Per la prima volta nella vita, il non andare in palestra non dipende da una personale presa di posizione. E sì che ci abbiamo provato tutti a seguire dirette su Zoom, scaricare le App più quotate, ridicolizzarci in salotto, in corridoio, in camera da letto e nei parchi, provando ogni genere di disciplina. Ma niente brucia più calorie del versamento della rata dell’abbonamento, non c’è niente da fare.
Fine dei contatti fisici non richiesti
In molti hanno sofferto per l’impossibilità di potersi toccare. Un dramma immane non poter stringere mani inondate di sudore in piena estate. O farsi cingere le spalle da un braccio con annessa ascella pezzata. O parlare a distanza ravvicinata da chi ha registrato la residenza del reflusso gastroesofageo in bocca. O farsi tappezzare la pelle di lividi dalle persone che non riescono a esprimere un concetto senza il tocco delle dita, come se così il messaggio potesse essere trasmesso con più efficacia. Sì, una faccenda irrinunciabile, quella degli abbracci.

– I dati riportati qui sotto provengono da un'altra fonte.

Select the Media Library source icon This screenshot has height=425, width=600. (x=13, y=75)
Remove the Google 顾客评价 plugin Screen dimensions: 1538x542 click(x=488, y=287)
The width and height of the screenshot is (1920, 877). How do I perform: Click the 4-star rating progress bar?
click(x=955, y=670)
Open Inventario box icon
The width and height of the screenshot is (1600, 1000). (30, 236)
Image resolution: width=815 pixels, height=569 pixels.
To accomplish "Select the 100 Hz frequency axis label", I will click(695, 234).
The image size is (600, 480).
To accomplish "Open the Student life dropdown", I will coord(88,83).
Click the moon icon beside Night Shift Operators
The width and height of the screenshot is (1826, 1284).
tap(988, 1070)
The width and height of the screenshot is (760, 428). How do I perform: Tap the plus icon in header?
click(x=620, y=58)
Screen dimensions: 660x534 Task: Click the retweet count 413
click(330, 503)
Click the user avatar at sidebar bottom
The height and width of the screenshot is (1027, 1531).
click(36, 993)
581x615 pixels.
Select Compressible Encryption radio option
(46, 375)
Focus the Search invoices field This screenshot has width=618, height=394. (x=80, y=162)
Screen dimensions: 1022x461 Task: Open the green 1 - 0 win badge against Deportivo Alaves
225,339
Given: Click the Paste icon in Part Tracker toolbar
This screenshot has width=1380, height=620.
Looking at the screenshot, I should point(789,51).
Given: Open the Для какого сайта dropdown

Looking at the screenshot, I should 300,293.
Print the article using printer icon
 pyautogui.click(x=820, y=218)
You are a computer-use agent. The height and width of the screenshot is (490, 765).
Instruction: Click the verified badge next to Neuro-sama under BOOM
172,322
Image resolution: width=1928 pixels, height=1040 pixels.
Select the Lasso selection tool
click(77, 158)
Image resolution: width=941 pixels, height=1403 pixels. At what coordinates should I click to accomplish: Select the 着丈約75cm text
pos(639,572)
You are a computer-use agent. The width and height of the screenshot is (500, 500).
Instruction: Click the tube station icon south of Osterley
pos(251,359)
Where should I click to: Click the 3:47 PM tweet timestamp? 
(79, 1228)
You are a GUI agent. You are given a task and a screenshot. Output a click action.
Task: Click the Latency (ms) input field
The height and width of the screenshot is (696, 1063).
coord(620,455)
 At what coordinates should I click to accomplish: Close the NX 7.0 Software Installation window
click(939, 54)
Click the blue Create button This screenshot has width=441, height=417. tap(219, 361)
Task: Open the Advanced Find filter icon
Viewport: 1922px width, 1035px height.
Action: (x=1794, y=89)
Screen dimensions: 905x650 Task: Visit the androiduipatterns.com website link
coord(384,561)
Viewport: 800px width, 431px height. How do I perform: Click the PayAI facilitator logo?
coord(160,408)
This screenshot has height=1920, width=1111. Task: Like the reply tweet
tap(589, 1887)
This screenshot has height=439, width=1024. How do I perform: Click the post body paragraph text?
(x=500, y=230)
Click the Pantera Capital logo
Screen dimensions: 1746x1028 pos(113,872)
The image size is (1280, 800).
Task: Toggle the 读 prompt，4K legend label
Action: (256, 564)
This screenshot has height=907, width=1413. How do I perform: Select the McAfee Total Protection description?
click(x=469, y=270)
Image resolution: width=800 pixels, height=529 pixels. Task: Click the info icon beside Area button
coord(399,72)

L’odore di disinfettante che prevale sul piscio
Alcuni locali pubblici, grazie alla pandemia, hanno riscoperto il fascino del detersivo come agente pulente dei cessi e non mero elemento decorativo, rimpiazzando il profumo di urina con un più strong odore di alcol. Mancherà a tutti quell’inconfondibile aroma di infezione batterica mista ad ammoniaca, tratto olfattivo indistinguibile di tante pazze serate e che nessuno, nemmeno un dispenser di sapone, potrà portarci via. Ma se c’è una cosa che abbiamo imparato in questi due anni, è che è talmente facile beccarsi un accidente, che quasi fa peccato rovinarsi la reputazione per colpa di una qualsiasi toilette posizionata in fondo a destra.